Нехлюдов уж давно знал, не по слухам, не на веру к словам других, а на деле, всю ту крайнюю степень бедности, в которой находились его крестьяне; но вся действительность эта была так несообразна со всем воспитанием его, складом ума и образом жизни, что он против воли забывал истину, и всякий раз, когда ему, как теперь, живо, осязательно напоминали ее, у него на сердце становилось невыносимо тяжело и грустно, как будто воспоминание о каком-то свершенном, неискупленном преступлении мучило его.
– Отчего вы так бедны? – сказал он, невольно высказывая свою мысль.
– Да каким же нам и быть, батюшка ваше сиятельство, как не бедным? Земля наша какая – вы сами изволите знать: глина, бугры, да и то, видно, прогневили мы бога, вот уж с холеры, почитай, хлеба не родит. Лугов и угодьев опять меньше стало: которые позаказали в экономию, которые тоже в барские поля попридрали. Дело мое одинокое, старое… где и рад бы похлопотал – сил моих нету. Старуха моя больная, что ни год, то девчонок рожает: ведь всех кормить надо. Вот один маюсь, а семь душ дома. Грешен господу богу, часто думаю себе: хоть бы прибрал которых бог поскорее, – и мне бы легче было, да и им-то лучше, чем здесь горе мыкать…
– О-ох! – громко вздохнула баба, как бы в подтверждение слов мужа.

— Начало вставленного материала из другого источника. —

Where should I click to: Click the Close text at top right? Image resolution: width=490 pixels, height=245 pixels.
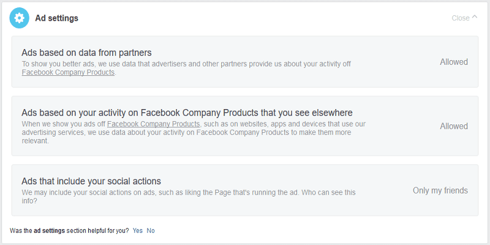(x=461, y=18)

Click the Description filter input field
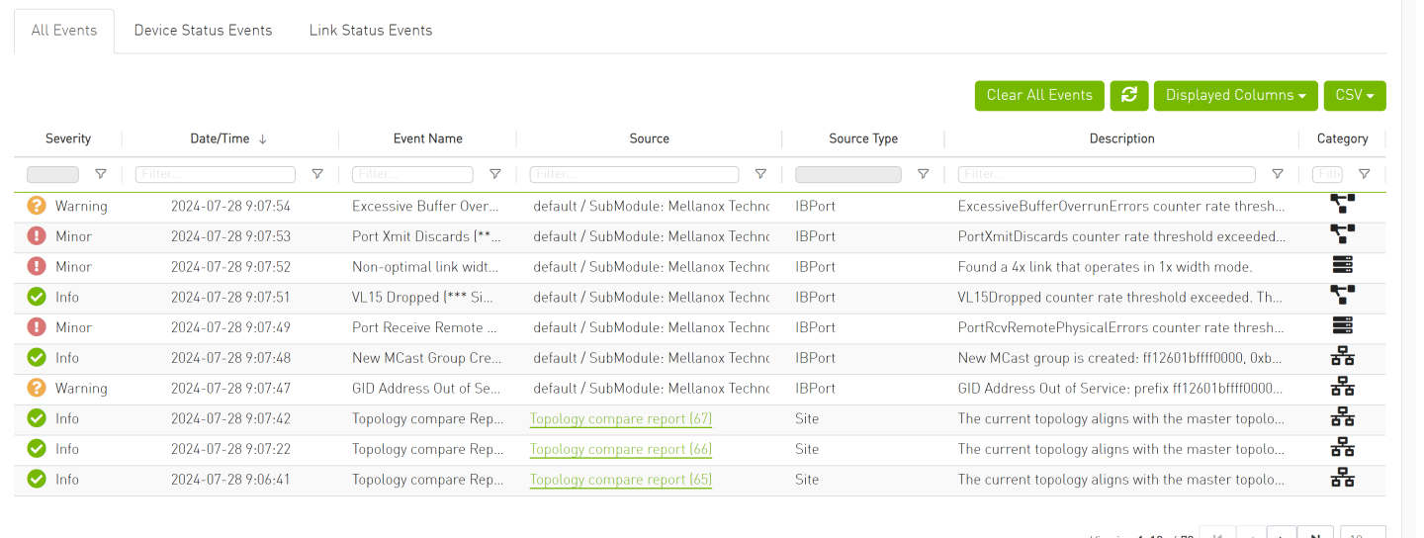[1106, 174]
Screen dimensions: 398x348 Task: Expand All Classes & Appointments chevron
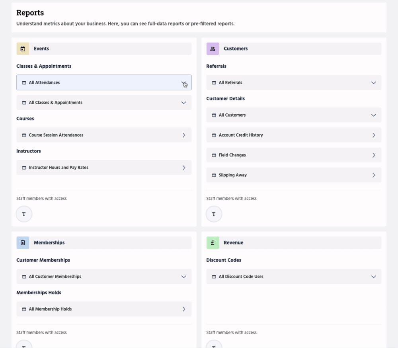pyautogui.click(x=183, y=103)

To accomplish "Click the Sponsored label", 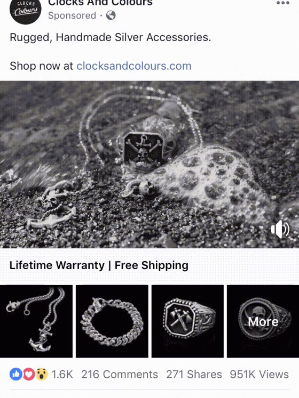I will click(x=72, y=15).
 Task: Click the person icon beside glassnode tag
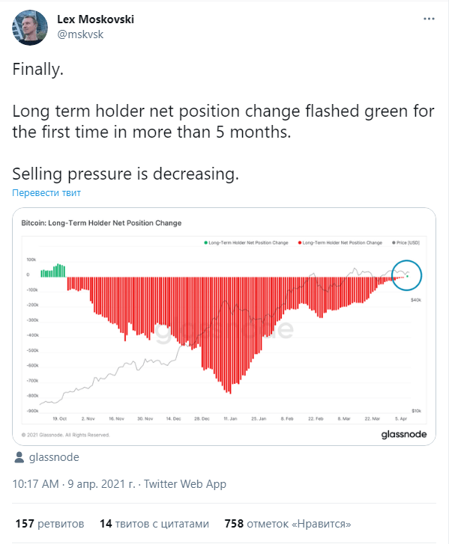[x=19, y=457]
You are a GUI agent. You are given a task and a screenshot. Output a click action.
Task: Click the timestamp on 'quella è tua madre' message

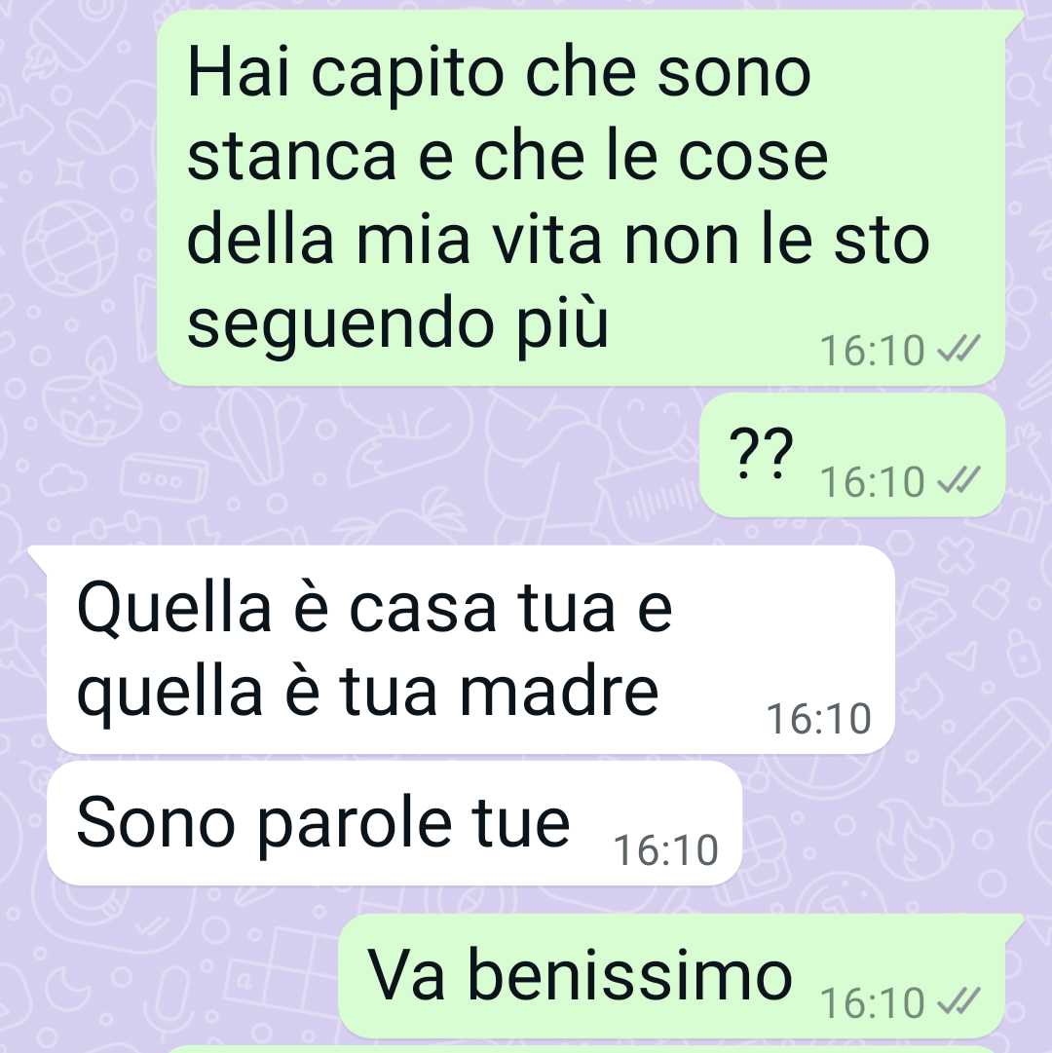pos(819,719)
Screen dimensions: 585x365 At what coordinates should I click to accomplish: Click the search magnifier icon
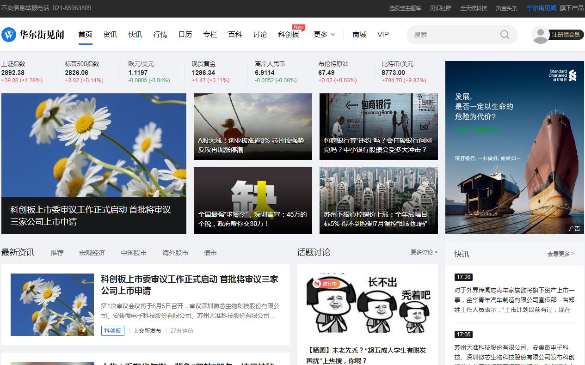(505, 35)
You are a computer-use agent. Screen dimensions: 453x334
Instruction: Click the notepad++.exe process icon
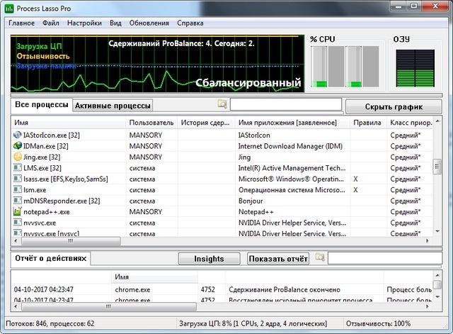[18, 211]
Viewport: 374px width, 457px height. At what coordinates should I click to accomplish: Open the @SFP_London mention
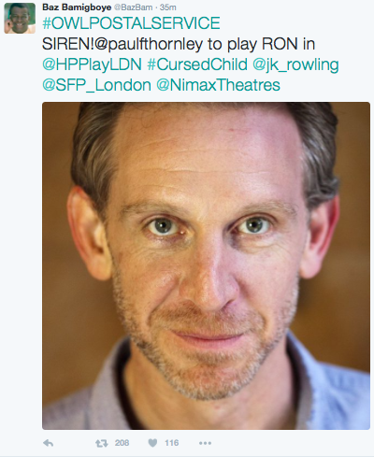(x=96, y=85)
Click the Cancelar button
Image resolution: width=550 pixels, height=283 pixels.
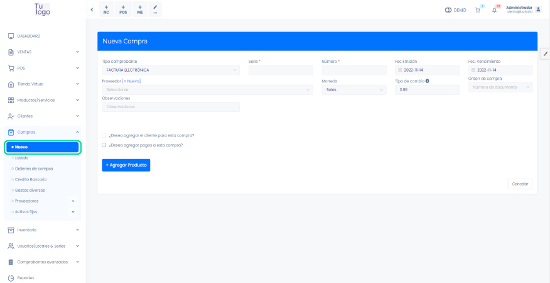[x=520, y=184]
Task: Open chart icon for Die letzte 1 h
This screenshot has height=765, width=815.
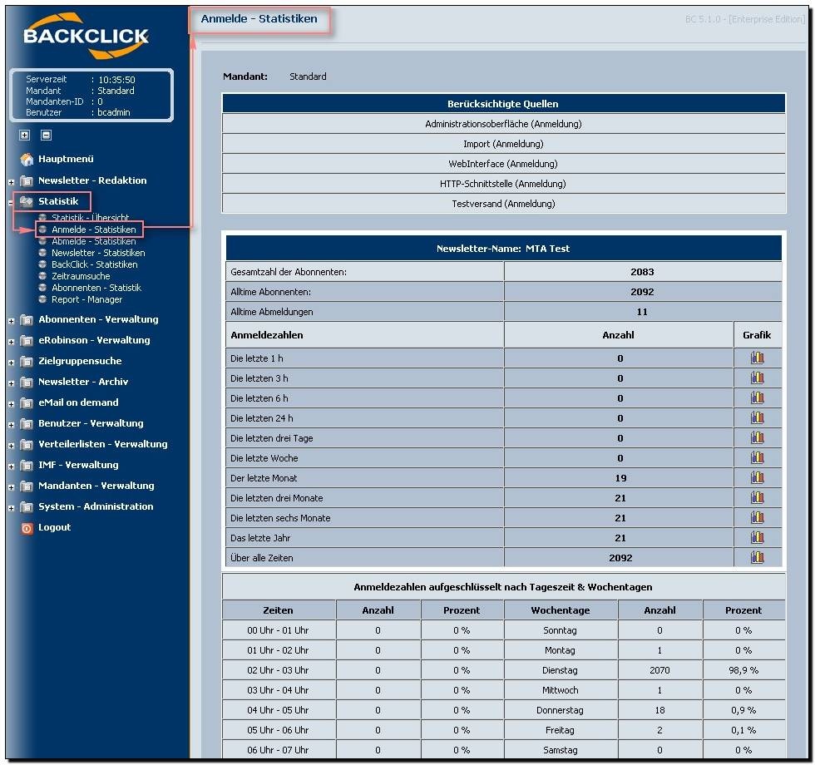Action: (x=757, y=358)
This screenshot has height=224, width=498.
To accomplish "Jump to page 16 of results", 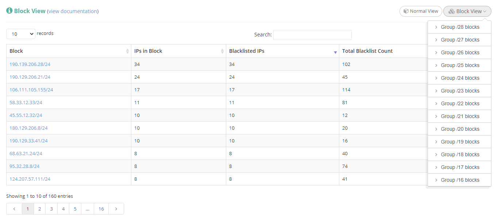I will pyautogui.click(x=101, y=209).
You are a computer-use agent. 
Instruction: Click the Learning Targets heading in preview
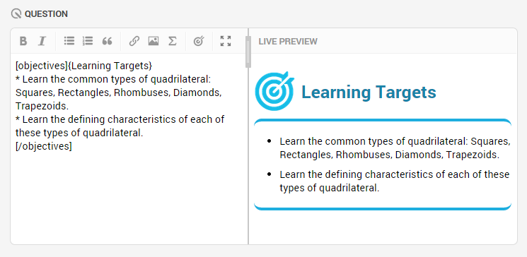369,92
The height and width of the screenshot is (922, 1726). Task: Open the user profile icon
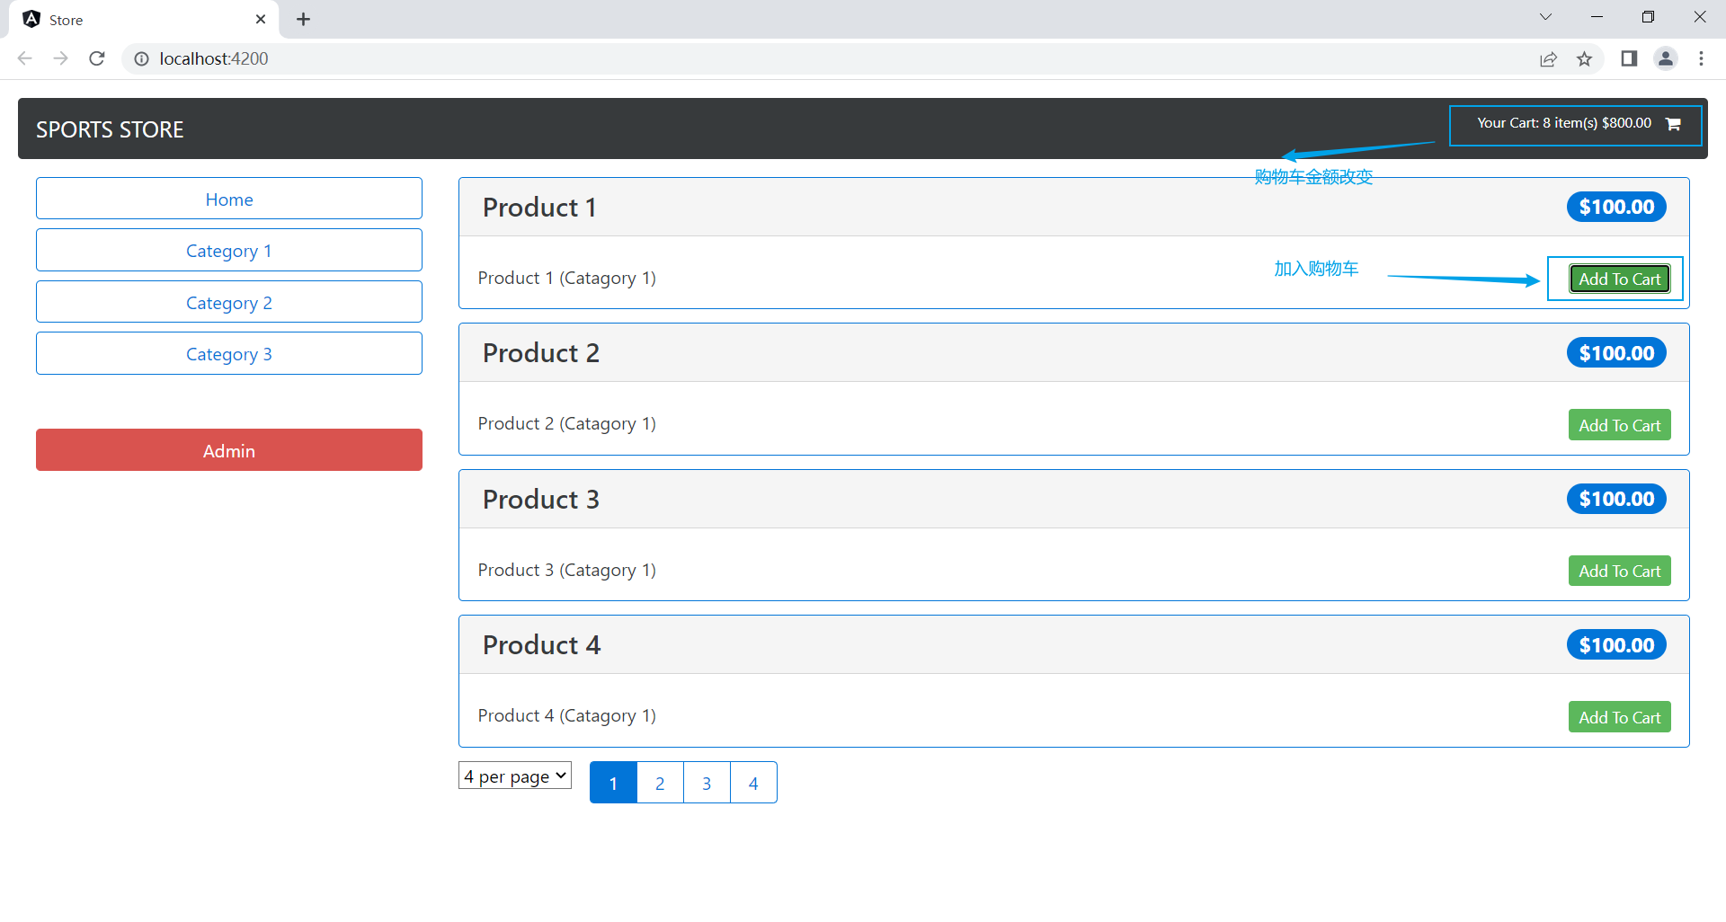coord(1666,58)
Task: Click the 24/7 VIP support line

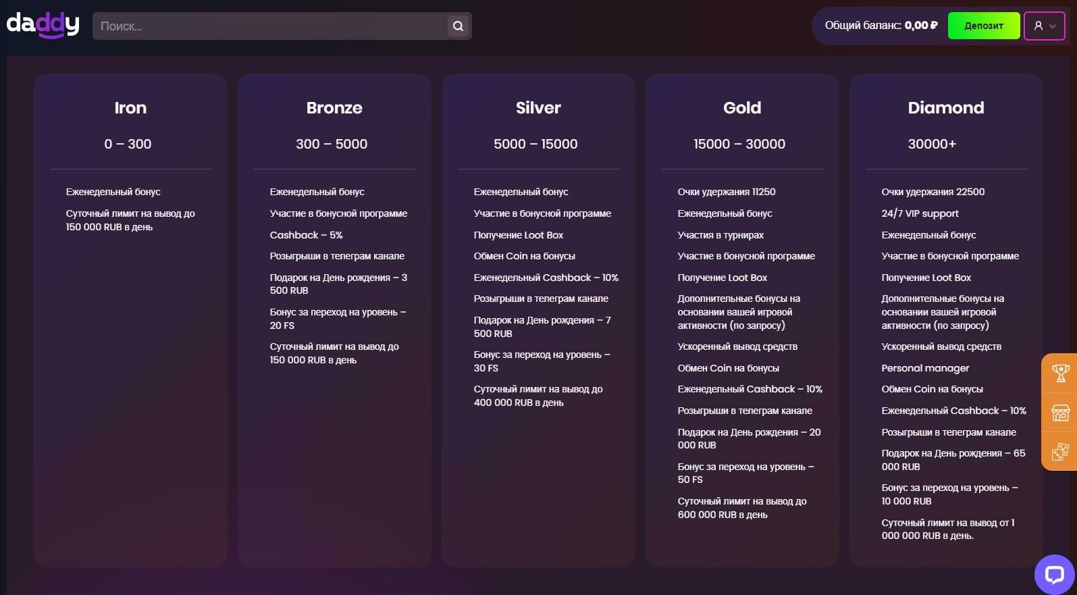Action: point(920,213)
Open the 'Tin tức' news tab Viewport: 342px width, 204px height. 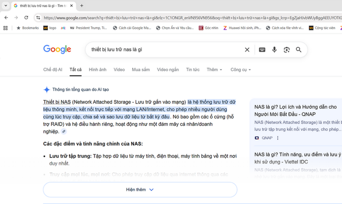pyautogui.click(x=193, y=70)
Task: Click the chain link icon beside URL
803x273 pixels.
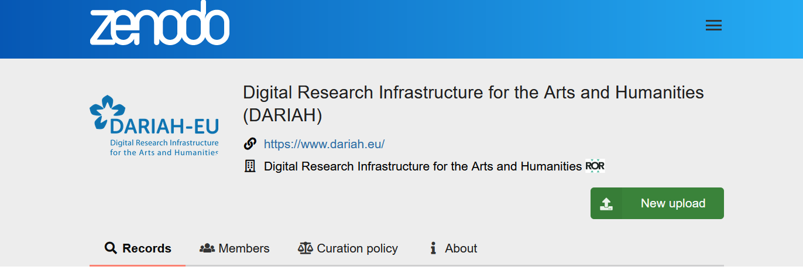Action: coord(250,144)
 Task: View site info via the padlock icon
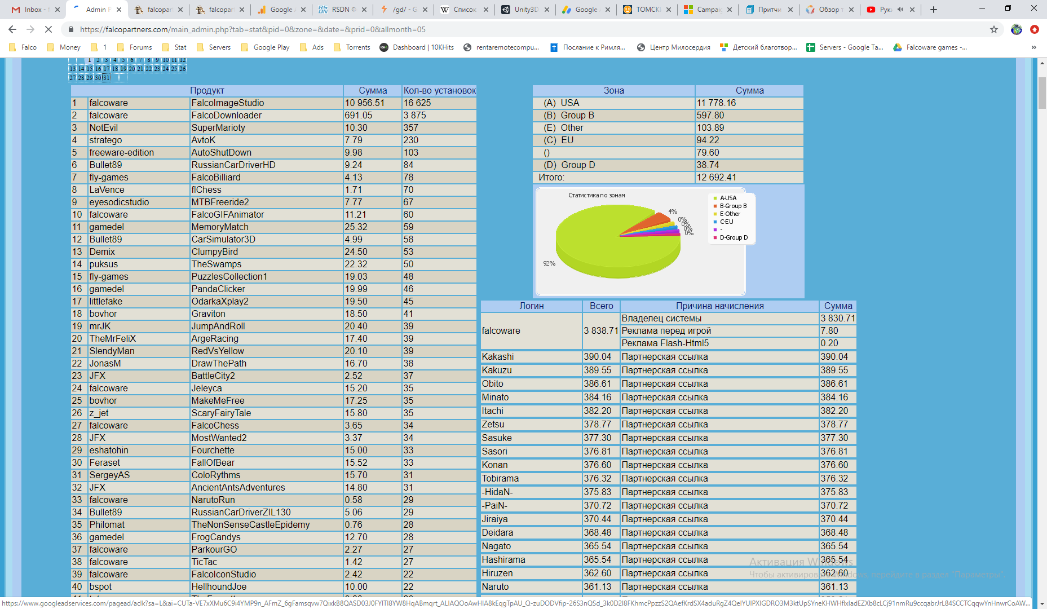click(x=71, y=29)
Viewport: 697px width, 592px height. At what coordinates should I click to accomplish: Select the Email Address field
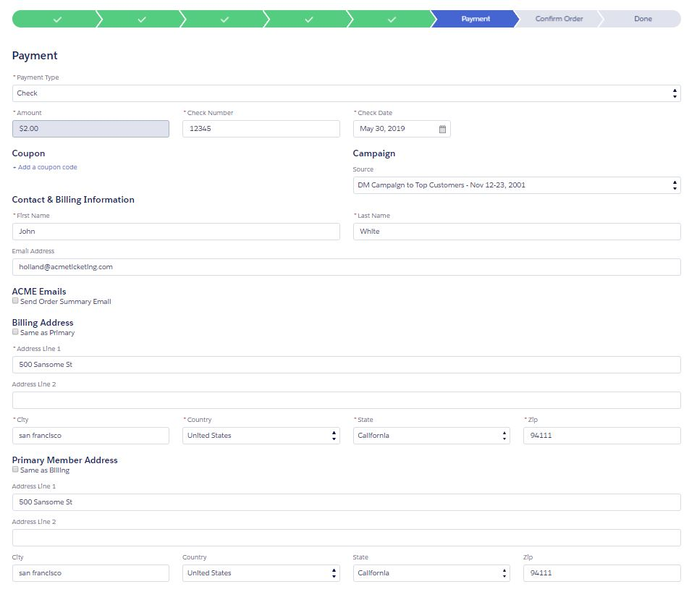[x=346, y=266]

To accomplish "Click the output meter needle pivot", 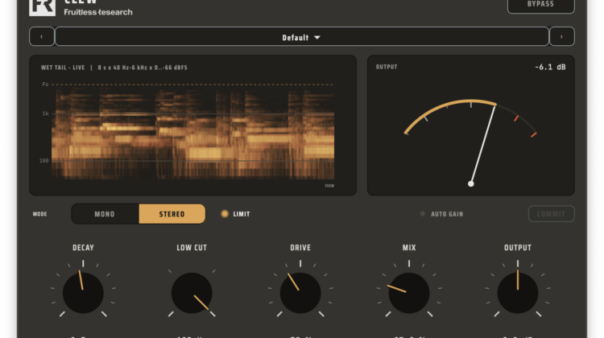I will click(x=471, y=183).
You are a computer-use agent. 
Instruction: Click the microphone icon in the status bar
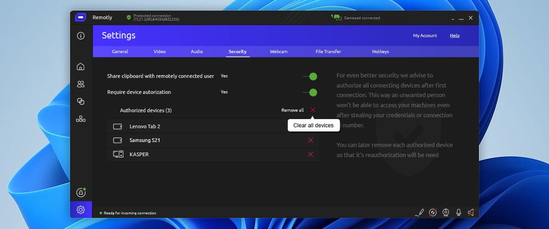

– Вот моя подмога вся тут, – продолжал Чурис, указывая на белоголового шершавого мальчика лет семи, с огромным животом, который в это время робко, тихо скрипнув дверью, вошел в избу и, уставив исподлобья удивленные глаза на барина, обеими ручонками держался за рубаху Чуриса. – Вот и подсобка моя вся тут, – продолжал звучным голосом Чурис, проводя своей шершавой рукой по белым волосам ребенка, – когда его дождешься? а мне уж работа невмочь. Старость бы еще ничего, да грыжа меня одолела. В ненастье хоть криком кричи, а ведь уж мне давно с тягла, в старики пора. Вон Ермилов, Демкин, Зябрев – все моложе меня, а уж давно земли посложили. Ну, мне сложить не на кого, – вот беда моя. Кормиться надо: вот и бьюсь, ваше сиятельство.
– Я бы рад тебя облегчить, точно. Как же быть? – сказал молодой барин, с участием глядя на крестьянина.
– Да как облегчить? Известное дело, коли землей впадать, то и барщину править надо, – уж порядки известные. Как-нибудь малого дождусь. Только будет милость ваша насчет училища его увольте: а то намедни земский приходил, тоже, говорит, и его ваше сиятельство требует в училищу. Уж его-то увольте: ведь какой у него разум, ваше сиятельство? Он еще млад, ничего не смыслит.
– Нет, уж это, брат, как хочешь, – сказал барин, – мальчик твой уж может понимать, ему учиться пора. Ведь я для твоего же добра говорю. Ты сам посуди, как он y тебя подрастет, хозяином станет, да будет грамоте знать и читать будет уметь, и в церкви читать-ведь все у тебя дома с божьей помощью лучше пойдет, – говорил Нехлюдов, стараясь выражаться как можно понятнее и вместе с тем почему-то краснея и заминаясь.
– Неспорно, ваше сиятельство, – вы нам худа не желаете, да дома-то побыть некому: мы с бабой на барщине – ну, а он, хоть и маленек, а все подсобляет, и скотину загнать и лошадей напоить. Какой ни есть, а все мужик, – и Чурисенок с улыбкой взял своими толстыми пальцами за нос мальчика и высморкал его.